[start]

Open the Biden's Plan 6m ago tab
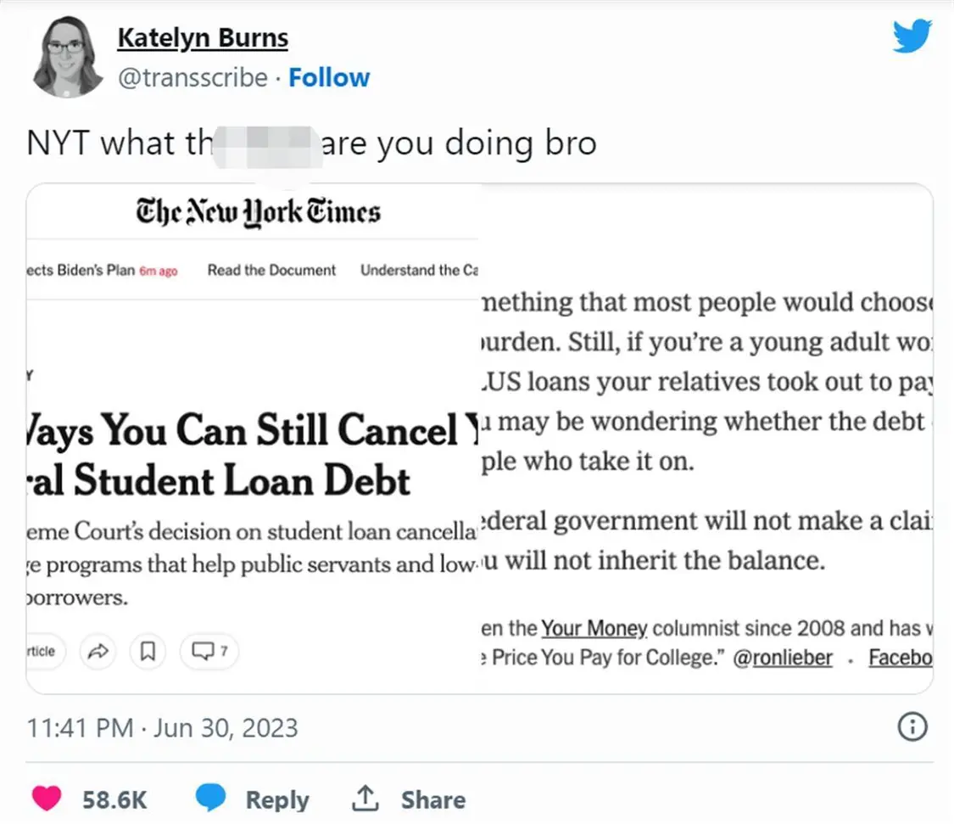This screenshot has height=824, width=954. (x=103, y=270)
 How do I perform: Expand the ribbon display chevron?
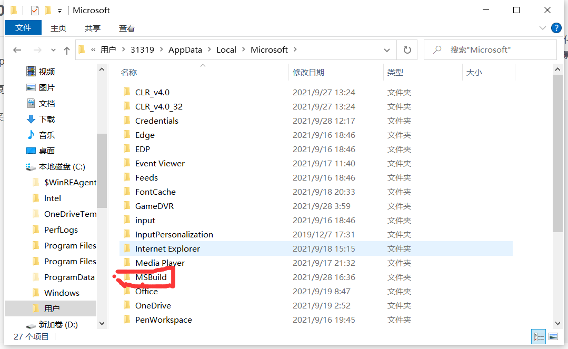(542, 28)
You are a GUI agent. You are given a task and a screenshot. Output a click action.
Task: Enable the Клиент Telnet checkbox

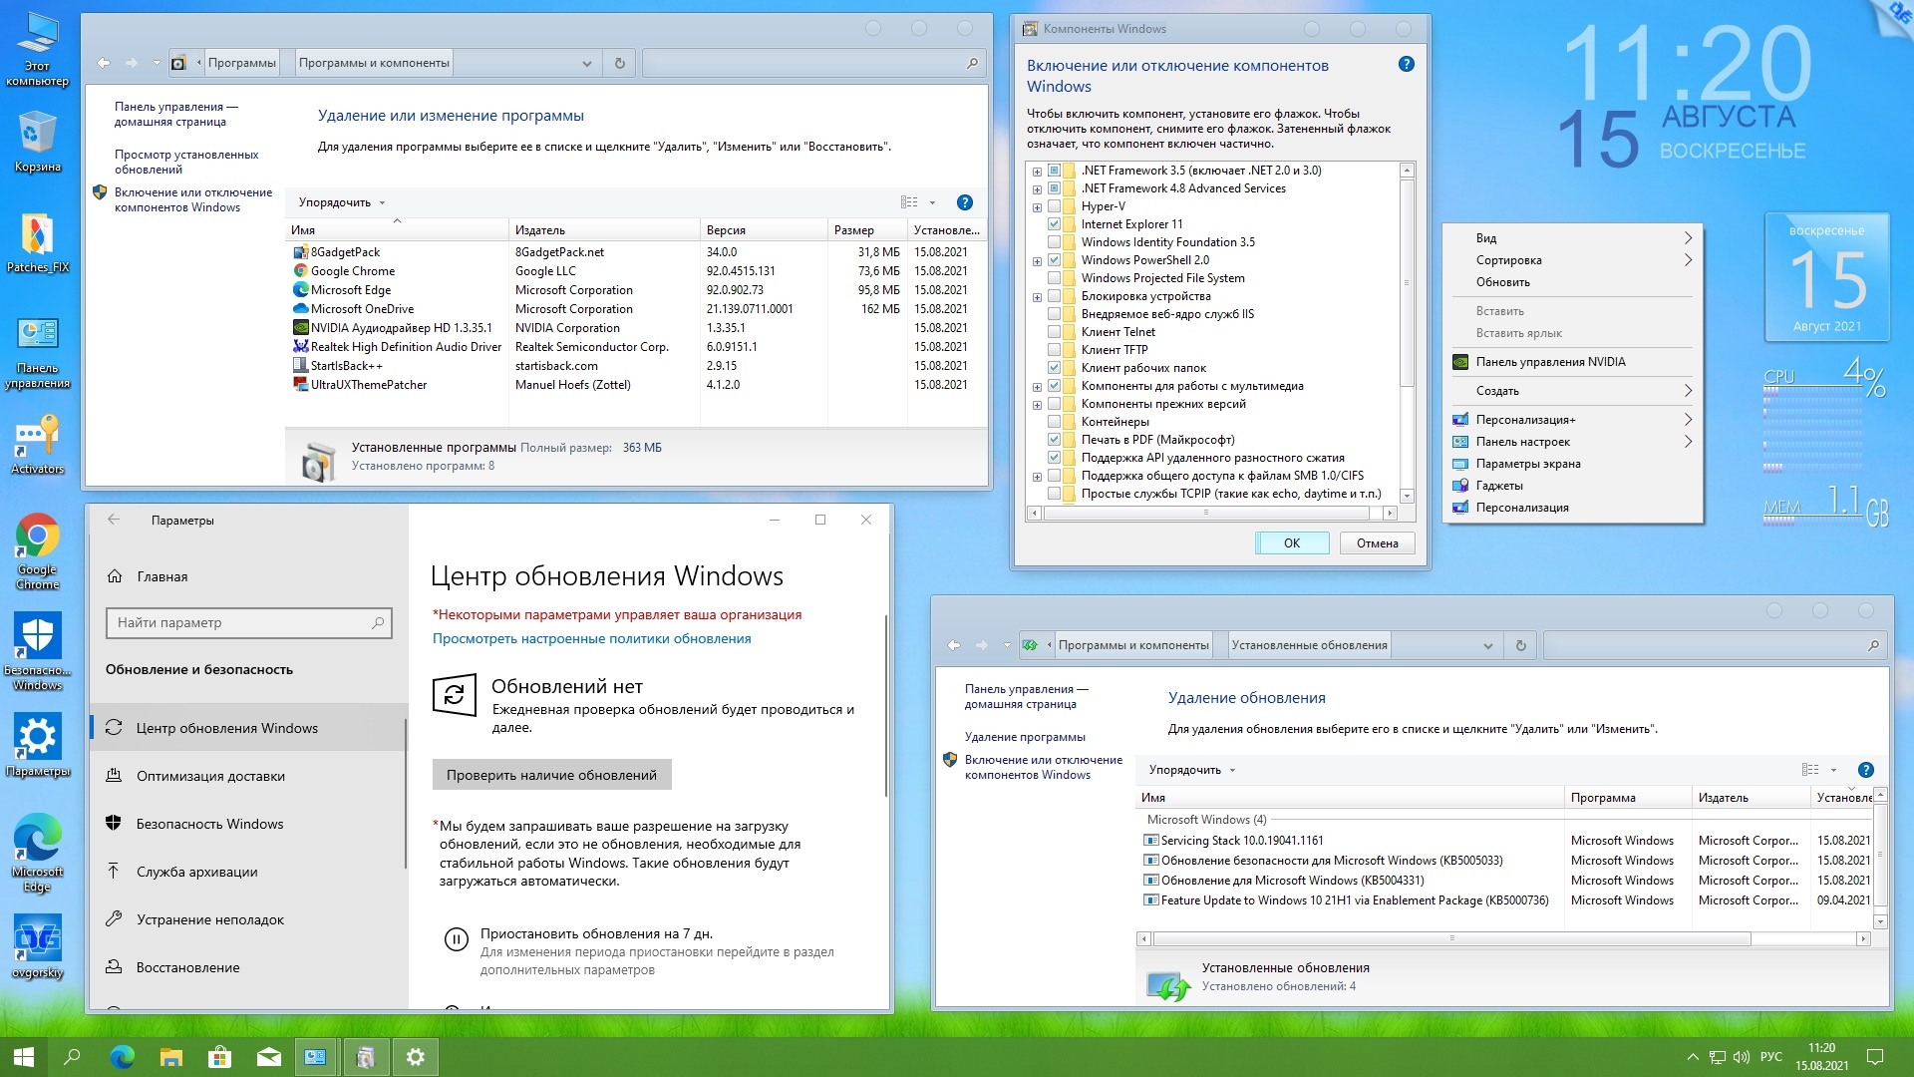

[end]

▸ **PROBLEM DETAILS**
Swap "chevron" for "arrow" and repeat the lines of all the records above with everything else unchanged, leaving out the pictures.

▸ **CORRECT ANSWER**
Open the Biden's Plan 6m ago tab
This screenshot has height=824, width=954. (x=103, y=270)
 How do I perform: Expand the ribbon display arrow?
(542, 28)
You are a GUI agent. You are given a task and a screenshot. Output a click action.
Task: Enable the Клиент Telnet checkbox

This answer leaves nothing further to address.